Dipoto has remade the team, wheeling and dealing like that annoying fantasy owner who makes a million trades every season. I don't know whether the team is better, but he identified the team's problems and has worked to improve those areas: more athleticism in the outfield and better OBP in the lineup. He has been clear in his plan and executed that plan with few resources at his disposal. It's been a dizzying series of maneuvers.

He traded for Leonys Martin to play center field, buying low after Martin's poor 2015; he dumped Mark Trumbo's contract to free up money to sign Nori Aoki; he traded for starter Nate Karns and center-field prospect Boog Powell; after losing Hisashi Iwakuma in free agency, he quickly traded for Wade Miley; he picked up catchers Chris Iannetta and Steve Clevenger, who maybe aren't Buster Posey and Yadier Molina, but Mariners catchers were all-time bad at the plate in 2015. Now he has picked up a first baseman who hit .277/.360/.460 with the Brewers.

The reason: The Mariners needed a first baseman. They traded away Trumbo and Logan Morrison, but no big loss there: Mariners first basemen hit .235/.301/.401. Jesus Montero wasn't going to be the answer.

Lind has had a perplexing career. He broke out with a monster 2009 season with the Blue Jays when he hit .305 with 35 home runs. He then spent the next three seasons as a below-average hitter. Then he figured things out again, and in the past three seasons -- two with Toronto, one with Milwaukee -- he hit .291/.364/.478. He draws some walks and doesn't strike out excessively. He can't hit lefties (.193/.245/.279), so he probably needs a platoon partner, maybe Montero, or maybe a free agent like Mike Napoli.

He's just a one-year solution, but the Mariners should see their best production from first base in a long time. Look at where they've ranked in the majors in wOBA at first base:

2015: 27th

2014: 26th

2013: 18th

2012: 29th

2011: 18th

2010: 28th

2009: 16th

Russell Branyan hit 31 home runs in 2009. That was the last time the Mariners received league-average first-base production.

The impact: The Mariners now can roll out a lineup like this:

RF Aoki

SS Ketel Marte

2B Cano

DH Cruz

3B Seager

1B Lind

LF Seth Smith/Franklin Gutierrez

C Iannetta/Clevenger

CF Martin

The bench looks a little better as well. Besides the left-field platoon, you have Chris Taylor and Luis Sardinas as backup infielders and Shawn O'Malley as an infielder/outfielder, plus maybe the platoon partner for Lind. If Iannetta bounces back, the Mariners could receive league-average-or-better OBP from the first eight spots in the lineup.

The rotation now lines up as Hernandez, Miley, Taijuan Walker, James Paxton and Karns.
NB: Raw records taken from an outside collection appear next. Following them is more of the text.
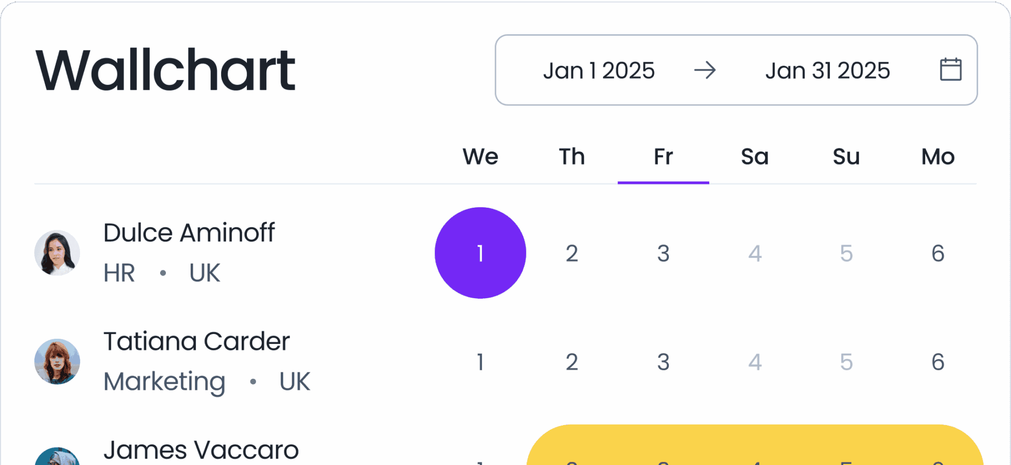Open Dulce Aminoff's name link
The width and height of the screenshot is (1011, 465).
189,233
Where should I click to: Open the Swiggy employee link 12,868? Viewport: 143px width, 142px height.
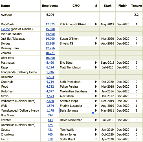pos(50,43)
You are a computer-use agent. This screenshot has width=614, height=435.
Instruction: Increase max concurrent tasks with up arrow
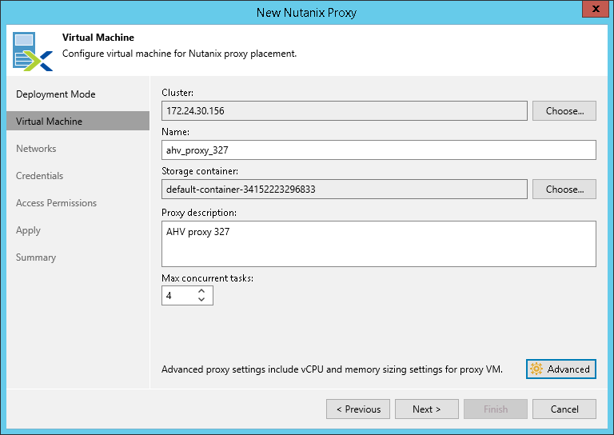tap(201, 291)
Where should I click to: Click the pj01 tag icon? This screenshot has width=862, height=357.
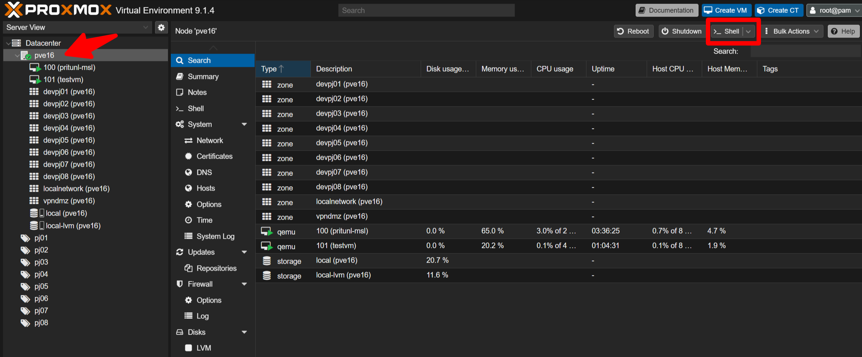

It's very thin, with only Vidal Nuno and Mike Montgomery in reserve. The bullpen has Joaquin Benoit and Charlie Furbush and a bunch of question marks after trading away Carson Smith and Tom Wilhelmsen. Of course, the bullpen was a train wreck in 2015, so it's unlikely to be worse. Dipoto will probably look to add another free agent or two there.

Is this a team that can contend? On paper, you still put them behind the Rangers and Astros, but there's not a powerhouse team in the division, at least not at this point in the offseason. They'll need Walker to take a big leap forward and Paxton to actually stay healthy. The bullpen will have to sort itself out and Aoki and Marte will have to get on base. But the outfield defense will be better and the team should score more runs, even given some regression from Cruz after his monster season.

Maybe the best part of all this: At least the Mariners have a plan. It's been a long time since a Mariners front office had one.